▶ _TASK TO CARRY OUT_: Rewrite the data from the start through the line containing "Open カスタムドメイン名 from", changing "Instruction" to "Command" and leaving everything else as it is.

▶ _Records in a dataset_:
******

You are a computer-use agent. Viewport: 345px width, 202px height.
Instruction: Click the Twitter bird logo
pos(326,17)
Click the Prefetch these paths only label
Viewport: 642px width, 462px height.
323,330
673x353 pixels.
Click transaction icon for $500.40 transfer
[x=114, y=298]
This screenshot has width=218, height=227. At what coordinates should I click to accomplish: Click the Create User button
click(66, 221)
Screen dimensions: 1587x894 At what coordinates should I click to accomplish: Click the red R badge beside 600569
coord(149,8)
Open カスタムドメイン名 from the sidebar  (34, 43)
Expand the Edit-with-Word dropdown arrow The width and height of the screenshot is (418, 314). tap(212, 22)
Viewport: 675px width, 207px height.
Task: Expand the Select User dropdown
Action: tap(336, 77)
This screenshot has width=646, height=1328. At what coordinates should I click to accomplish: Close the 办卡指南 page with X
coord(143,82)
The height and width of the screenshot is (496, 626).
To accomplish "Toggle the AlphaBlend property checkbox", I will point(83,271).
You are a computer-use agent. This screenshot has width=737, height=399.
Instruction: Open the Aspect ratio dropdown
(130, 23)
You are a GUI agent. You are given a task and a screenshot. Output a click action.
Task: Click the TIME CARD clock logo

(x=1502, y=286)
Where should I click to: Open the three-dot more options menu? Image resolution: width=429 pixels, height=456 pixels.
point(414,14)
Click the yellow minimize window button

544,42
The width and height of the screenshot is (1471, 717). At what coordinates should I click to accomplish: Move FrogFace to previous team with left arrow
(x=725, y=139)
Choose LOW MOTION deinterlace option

******

▶ _CORRECT RESPONSE_:
You are a computer-use agent. Viewport: 345px width, 202px height.
Command: Click the Twitter bird logo
pos(326,17)
Click the Prefetch these paths only label
Viewport: 642px width, 462px height.
323,330
673x353 pixels.
Click transaction icon for $500.40 transfer
[x=114, y=298]
This screenshot has width=218, height=227. At what coordinates should I click to accomplish: Click the Create User button
click(66, 221)
Screen dimensions: 1587x894 At what coordinates should I click to accomplish: Click the red R badge beside 600569
coord(149,8)
Open カスタムドメイン名 from the sidebar  (34, 43)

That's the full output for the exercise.